A majority of the people that I’ve come across in the fashion industry are stressed out. This industry, like Parsons, moves fast and to keep ahead in the game you have to constantly keep producing. But somewhere in that process, the pleasure is lost. What if we didn’t have to design so quickly; design so many pieces; design so many seasons? What if instead we slowed down and focused on creating well-made, wearable garments — garments that become parts of uniforms— and let the ourselves love the process?

“The keyword is simplicity, which is a means serving a greater purpose; clarity. Reference lines, simple shapes, simple marker strokes; all of these are supposed to help achieve clear structures, as long as we are aware of using them. You can take any licences, except the lack of awareness regarding your intentions.”

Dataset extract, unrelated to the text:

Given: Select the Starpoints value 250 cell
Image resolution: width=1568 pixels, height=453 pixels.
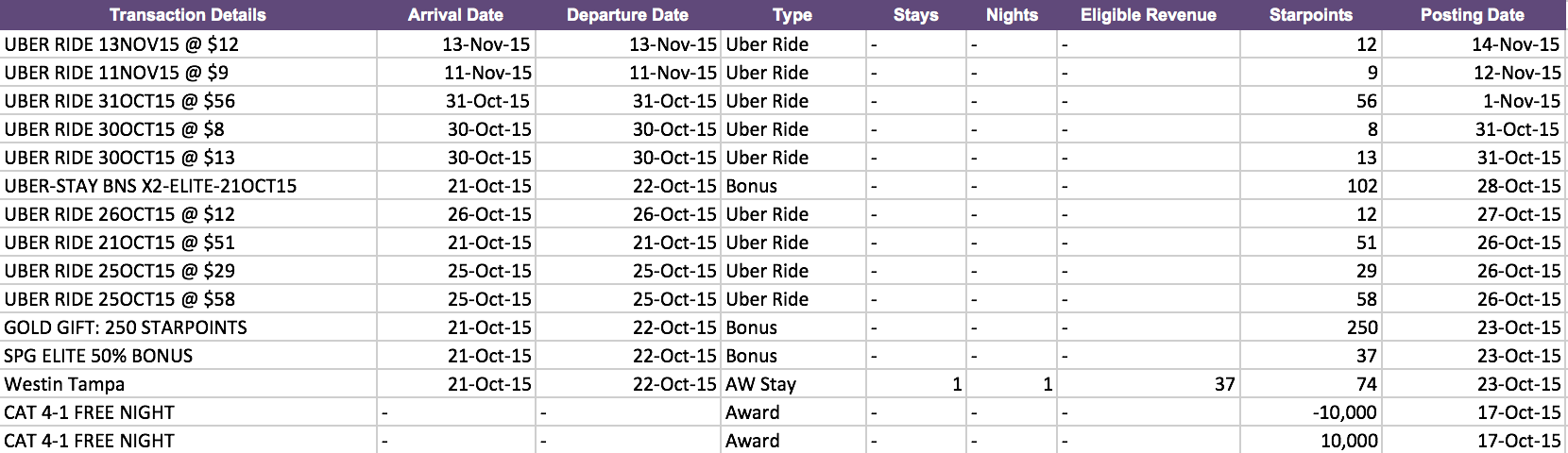Looking at the screenshot, I should point(1311,327).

-Dan Nistor, a beloved professor


Simplicity means something different to everyone. Some people shun the concept. Others cultivate it into a lifestyle. For us, simplicity is a way of living — a choice in everything you do driven by slowing down and being present. Simplicity breeds a sense of ease and joy in the small moments and the little things. There are many ways of living simply, but for us, it looks something like this — the life of our muse:

She lives in Brooklyn, but spends a lot of her time outside of the city in nature. She’s confident in herself and comfortable in her own skin. She honors herself by eating healthy, enjoying every moment of life and staying active. She’s creative, in her job and outside of it. She’s the creative director of her own design company. She’s not married, but she’s in a serious relationship. She’s learned that simplicity and balance are the keys to happiness and her life reflects this in all facets, from the amount of things that she owns, the way that she structures her day and her few very close friends. Any excess is just noise that gets cut away. She believes that the little things in life are what really matter in the end. She’s frugal, but invests in well-made things that will stay with her for a long time. She will splurge on an adventure to a far away land. That adventure won’t involve a beach resort. She can be introverted, but has a few very close friends that she can rely on even if they go several weeks without speaking. She likes to photograph, cook simple, healthy and delicious meals, take hour long lunch breaks with a book, catch the sunset as often as possible. She feels at home on the ocean and gets to it as much as possible. She’s close with her family. She’s in love with life despite the hardships that she’s made it through. She is self-actualized and expanding every day. One day she will become an old woman with a gleam in her eye that makes you wonder what she did with her life.

As we move into the holidays and then onwards into 2015, remember — it’s the simple things in life that really matter in the end.